Human intervention has made a great impact on the survival of marshes in both destruction and restoration. The region of former Mesopotamia (present day Iraq) surrounding the Euphrates and Tigris rivers was spotted with healthy marshes prior to the 1950s. As dams and the popularity of hydroelectricity boomed, many of these wetlands disappeared. The areas once covered with thriving marshes were dammed for flood control, canals, and agricultural reservoirs used for irrigation. These marshes sustained further damage in the 1990s at the hands of Saddam Hussein (former President of Iraq, 1979-2003). Upon his orders, vast areas of wetlands were drained to impede upon anti-government rebellions against his political leadership.
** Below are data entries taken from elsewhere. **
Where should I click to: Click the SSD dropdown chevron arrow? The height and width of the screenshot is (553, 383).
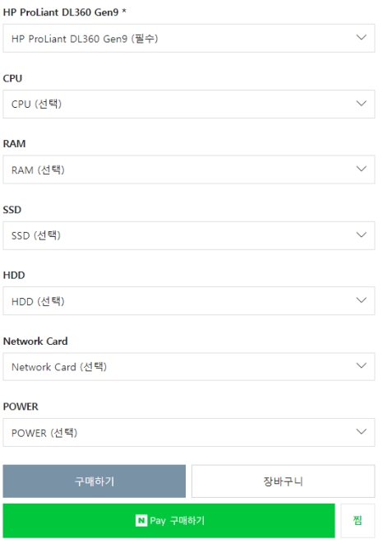(361, 235)
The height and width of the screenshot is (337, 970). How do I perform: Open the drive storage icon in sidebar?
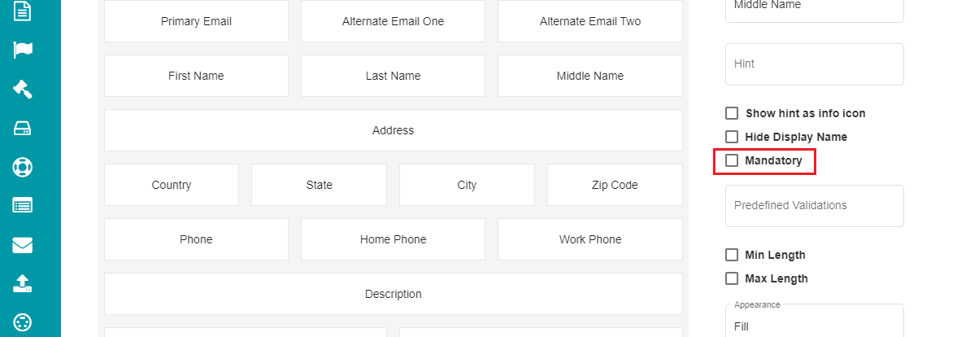(22, 129)
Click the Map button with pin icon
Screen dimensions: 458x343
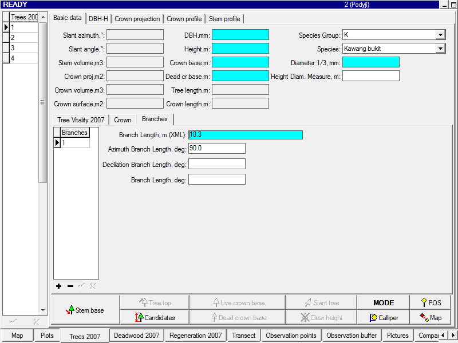click(431, 317)
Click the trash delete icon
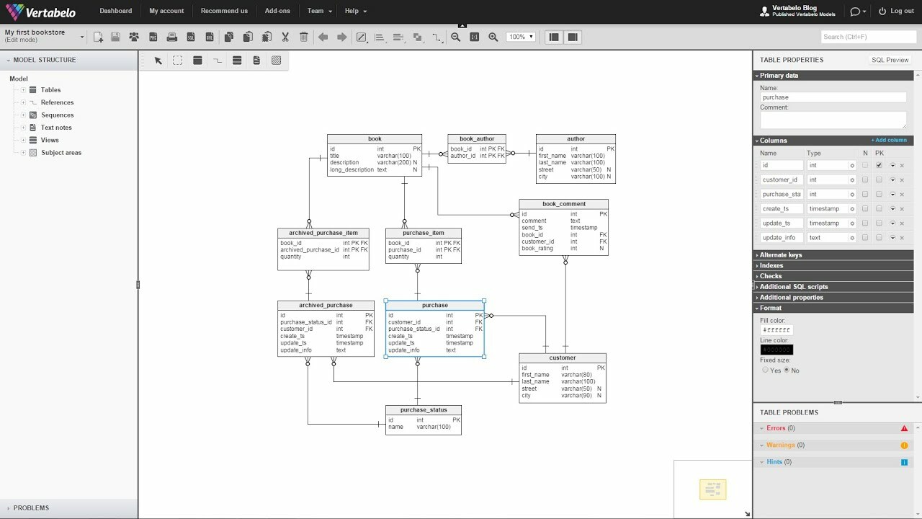The image size is (922, 519). [304, 37]
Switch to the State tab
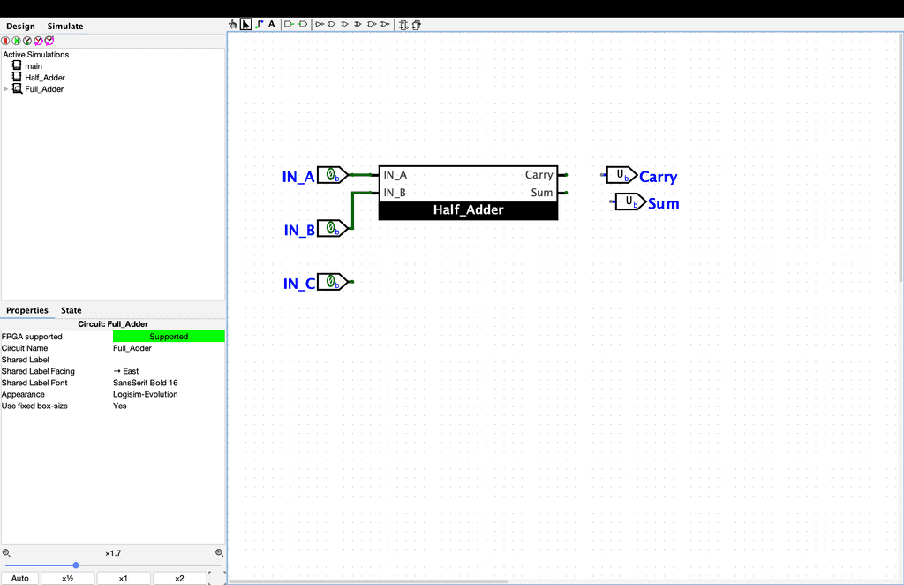Viewport: 904px width, 585px height. click(71, 310)
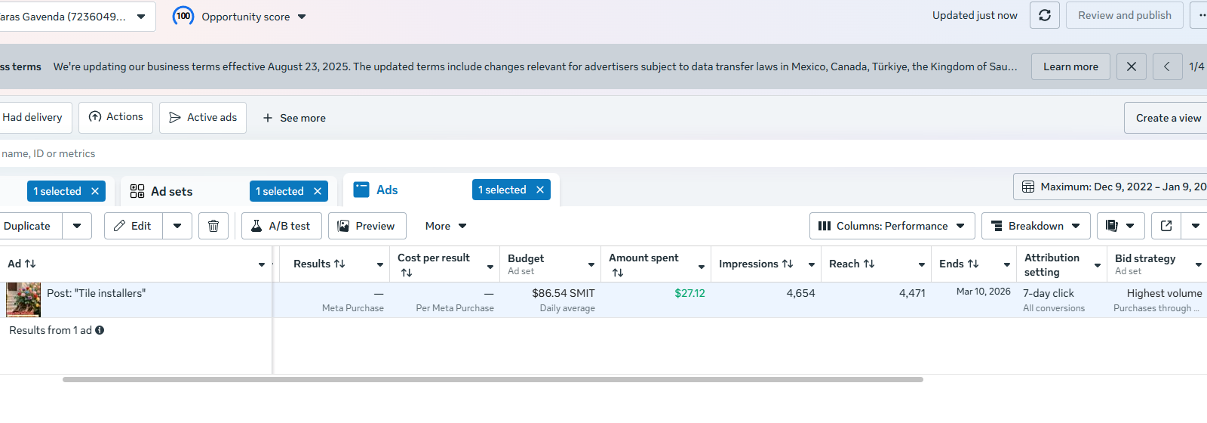This screenshot has height=423, width=1207.
Task: Clear the Ads tab 1 selected filter
Action: click(x=540, y=190)
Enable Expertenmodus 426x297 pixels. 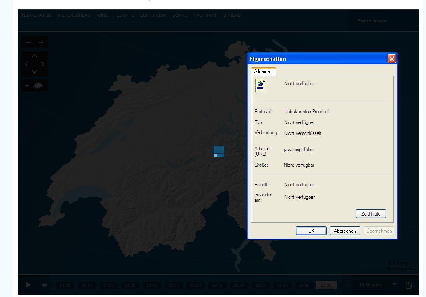372,21
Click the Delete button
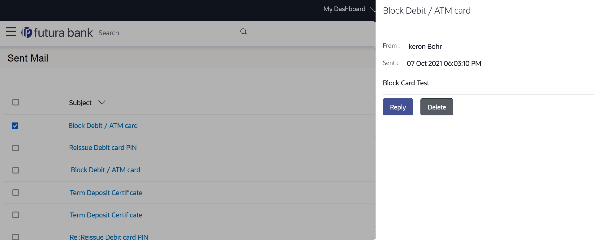 click(437, 107)
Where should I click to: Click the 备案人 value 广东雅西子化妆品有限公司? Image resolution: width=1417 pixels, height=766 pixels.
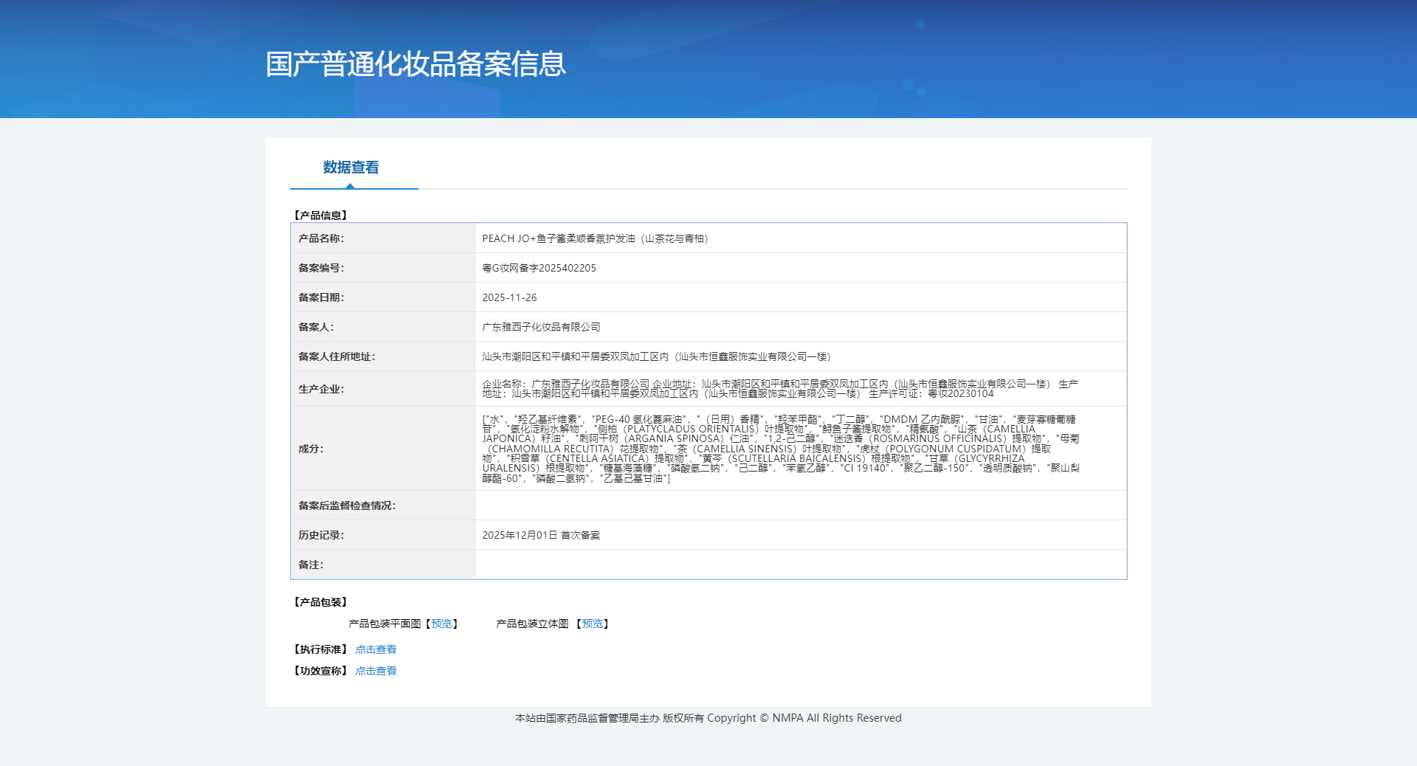click(x=541, y=327)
In the political turmoil following the end of Hussein’s rule, numerous dykes were destroyed and marshes re-flooded. Although these marshes were not originally healthy (as many of them lacked aquatic vegetation), the wetlands showed significant progress between 2004 and 2005 as signs of algae growth appeared. However, by 2008 the marshes still failed to thrive in comparison to healthy wetlands. Muddy, reddish water plagued the region, showing the ecological consistency of puddles rather than wetland ecosystems. The political and social conflict surrounding Iraq during this time can be evidenced even in the region’s water sources today.
Field research conducted by the United Nations with the collaboration of Iraqi and American scientists showed a “remarkable rate of reestablishment’ within the marshes, though their gradual restoration will continue for decades. Officials report that the affected wetlands are ecologically isolated, susceptible to local extinctions, and at risk due to low diversity. Although the discovery of algae formation presents researchers with hopes of recovery, the marshes will continue to struggle and remain unhealthy for several decades.